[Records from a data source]
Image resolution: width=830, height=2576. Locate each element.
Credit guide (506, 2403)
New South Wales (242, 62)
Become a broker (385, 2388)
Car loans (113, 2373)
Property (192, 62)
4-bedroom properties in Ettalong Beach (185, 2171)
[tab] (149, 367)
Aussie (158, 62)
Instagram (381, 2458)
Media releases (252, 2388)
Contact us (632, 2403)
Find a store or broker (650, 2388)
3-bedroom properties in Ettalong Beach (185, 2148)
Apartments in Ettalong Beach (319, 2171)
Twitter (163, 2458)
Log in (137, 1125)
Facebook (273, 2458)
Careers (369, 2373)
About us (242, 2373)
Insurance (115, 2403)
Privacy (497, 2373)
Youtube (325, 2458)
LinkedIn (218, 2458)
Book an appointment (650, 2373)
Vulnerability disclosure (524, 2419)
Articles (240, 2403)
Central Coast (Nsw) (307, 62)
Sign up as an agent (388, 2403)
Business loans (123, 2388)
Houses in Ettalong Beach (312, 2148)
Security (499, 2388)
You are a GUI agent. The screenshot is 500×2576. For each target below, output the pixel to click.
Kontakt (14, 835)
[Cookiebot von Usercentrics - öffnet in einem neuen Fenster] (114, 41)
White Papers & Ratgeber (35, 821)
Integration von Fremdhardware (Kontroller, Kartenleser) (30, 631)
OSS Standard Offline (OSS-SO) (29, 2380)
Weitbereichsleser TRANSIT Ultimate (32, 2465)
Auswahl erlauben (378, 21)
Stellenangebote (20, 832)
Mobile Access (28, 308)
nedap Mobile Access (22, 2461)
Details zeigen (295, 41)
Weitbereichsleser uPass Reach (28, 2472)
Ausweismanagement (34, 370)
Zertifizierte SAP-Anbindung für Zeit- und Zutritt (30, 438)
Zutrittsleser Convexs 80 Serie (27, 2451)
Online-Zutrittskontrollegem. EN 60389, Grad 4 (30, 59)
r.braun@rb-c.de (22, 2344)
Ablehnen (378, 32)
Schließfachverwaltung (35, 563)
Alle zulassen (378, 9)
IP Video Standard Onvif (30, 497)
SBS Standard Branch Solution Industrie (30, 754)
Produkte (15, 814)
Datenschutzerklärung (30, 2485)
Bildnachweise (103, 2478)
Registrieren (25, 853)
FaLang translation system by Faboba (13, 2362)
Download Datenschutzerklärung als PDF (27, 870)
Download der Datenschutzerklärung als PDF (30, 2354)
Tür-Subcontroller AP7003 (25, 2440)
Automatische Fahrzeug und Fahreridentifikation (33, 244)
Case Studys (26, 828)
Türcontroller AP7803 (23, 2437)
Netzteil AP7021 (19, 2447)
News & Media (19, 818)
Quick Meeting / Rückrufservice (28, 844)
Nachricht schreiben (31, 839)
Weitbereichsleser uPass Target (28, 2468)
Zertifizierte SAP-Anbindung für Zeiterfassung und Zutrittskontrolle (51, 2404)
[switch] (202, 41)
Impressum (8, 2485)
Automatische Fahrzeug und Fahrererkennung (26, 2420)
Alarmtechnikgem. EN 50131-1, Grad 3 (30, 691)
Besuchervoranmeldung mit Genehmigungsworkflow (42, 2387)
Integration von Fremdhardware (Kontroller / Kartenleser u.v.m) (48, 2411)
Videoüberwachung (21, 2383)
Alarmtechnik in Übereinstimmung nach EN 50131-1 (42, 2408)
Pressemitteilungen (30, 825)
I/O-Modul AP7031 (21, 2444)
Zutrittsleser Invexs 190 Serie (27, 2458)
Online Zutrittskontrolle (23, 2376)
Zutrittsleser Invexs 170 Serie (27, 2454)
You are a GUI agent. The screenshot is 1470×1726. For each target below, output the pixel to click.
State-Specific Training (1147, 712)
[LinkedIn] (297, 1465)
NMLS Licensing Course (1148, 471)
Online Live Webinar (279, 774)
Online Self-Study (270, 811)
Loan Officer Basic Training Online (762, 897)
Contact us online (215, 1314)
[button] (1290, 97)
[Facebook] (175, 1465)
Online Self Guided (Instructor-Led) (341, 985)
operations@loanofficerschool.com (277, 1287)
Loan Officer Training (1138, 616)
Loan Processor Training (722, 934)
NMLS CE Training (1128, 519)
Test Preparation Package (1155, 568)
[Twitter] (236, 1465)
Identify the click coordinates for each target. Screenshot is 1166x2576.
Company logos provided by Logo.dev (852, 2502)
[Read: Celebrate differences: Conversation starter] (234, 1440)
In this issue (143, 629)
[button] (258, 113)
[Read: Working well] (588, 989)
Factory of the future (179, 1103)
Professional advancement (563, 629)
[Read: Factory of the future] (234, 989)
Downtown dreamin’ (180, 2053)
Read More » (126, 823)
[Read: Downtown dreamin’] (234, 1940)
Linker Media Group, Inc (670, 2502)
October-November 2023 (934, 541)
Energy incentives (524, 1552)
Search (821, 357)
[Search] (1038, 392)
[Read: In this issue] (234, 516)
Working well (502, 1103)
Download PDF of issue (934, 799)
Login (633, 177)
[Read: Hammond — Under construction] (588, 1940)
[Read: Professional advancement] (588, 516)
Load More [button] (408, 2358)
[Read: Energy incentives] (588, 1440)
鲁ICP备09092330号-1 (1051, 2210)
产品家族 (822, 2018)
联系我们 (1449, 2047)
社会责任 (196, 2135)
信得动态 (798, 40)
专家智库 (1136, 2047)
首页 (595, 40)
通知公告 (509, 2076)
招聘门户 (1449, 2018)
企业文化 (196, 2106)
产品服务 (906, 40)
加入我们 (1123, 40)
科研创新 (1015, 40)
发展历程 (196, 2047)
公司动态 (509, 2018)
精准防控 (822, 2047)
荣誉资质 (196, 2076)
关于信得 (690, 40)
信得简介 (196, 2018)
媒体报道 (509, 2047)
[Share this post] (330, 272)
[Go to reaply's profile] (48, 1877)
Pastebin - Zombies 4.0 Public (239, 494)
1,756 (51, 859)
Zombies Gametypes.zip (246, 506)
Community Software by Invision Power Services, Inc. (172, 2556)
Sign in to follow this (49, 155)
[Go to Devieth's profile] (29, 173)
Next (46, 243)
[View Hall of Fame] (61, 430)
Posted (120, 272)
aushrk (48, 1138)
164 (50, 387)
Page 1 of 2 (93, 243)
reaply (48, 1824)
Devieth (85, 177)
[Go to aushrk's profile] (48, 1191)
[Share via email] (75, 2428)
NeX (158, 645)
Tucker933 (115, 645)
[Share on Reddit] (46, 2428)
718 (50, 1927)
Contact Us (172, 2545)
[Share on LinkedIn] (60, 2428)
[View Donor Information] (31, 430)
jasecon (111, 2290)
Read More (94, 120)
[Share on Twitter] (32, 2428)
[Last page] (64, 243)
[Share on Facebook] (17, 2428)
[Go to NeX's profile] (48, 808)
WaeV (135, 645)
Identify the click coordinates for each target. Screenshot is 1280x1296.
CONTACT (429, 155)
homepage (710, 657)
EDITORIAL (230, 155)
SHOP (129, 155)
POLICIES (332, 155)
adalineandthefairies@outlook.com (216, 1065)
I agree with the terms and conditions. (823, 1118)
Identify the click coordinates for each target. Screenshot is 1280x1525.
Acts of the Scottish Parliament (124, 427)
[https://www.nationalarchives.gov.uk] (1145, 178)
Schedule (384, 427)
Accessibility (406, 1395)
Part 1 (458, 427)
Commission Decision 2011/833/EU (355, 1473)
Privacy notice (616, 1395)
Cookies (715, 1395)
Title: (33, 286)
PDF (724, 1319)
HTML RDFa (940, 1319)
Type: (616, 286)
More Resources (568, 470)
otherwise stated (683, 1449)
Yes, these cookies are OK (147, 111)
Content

Instructions to follow —
Set down only these lines, exactly: the one containing "Accessibility (406, 1395)" and each line after it through the end of the entries above.

Reply —
Accessibility (406, 1395)
Part 1 (458, 427)
Commission Decision 2011/833/EU (355, 1473)
Privacy notice (616, 1395)
Cookies (715, 1395)
Title: (33, 286)
PDF (724, 1319)
HTML RDFa (940, 1319)
Type: (616, 286)
More Resources (568, 470)
otherwise stated (683, 1449)
Yes, these cookies are OK (147, 111)
Content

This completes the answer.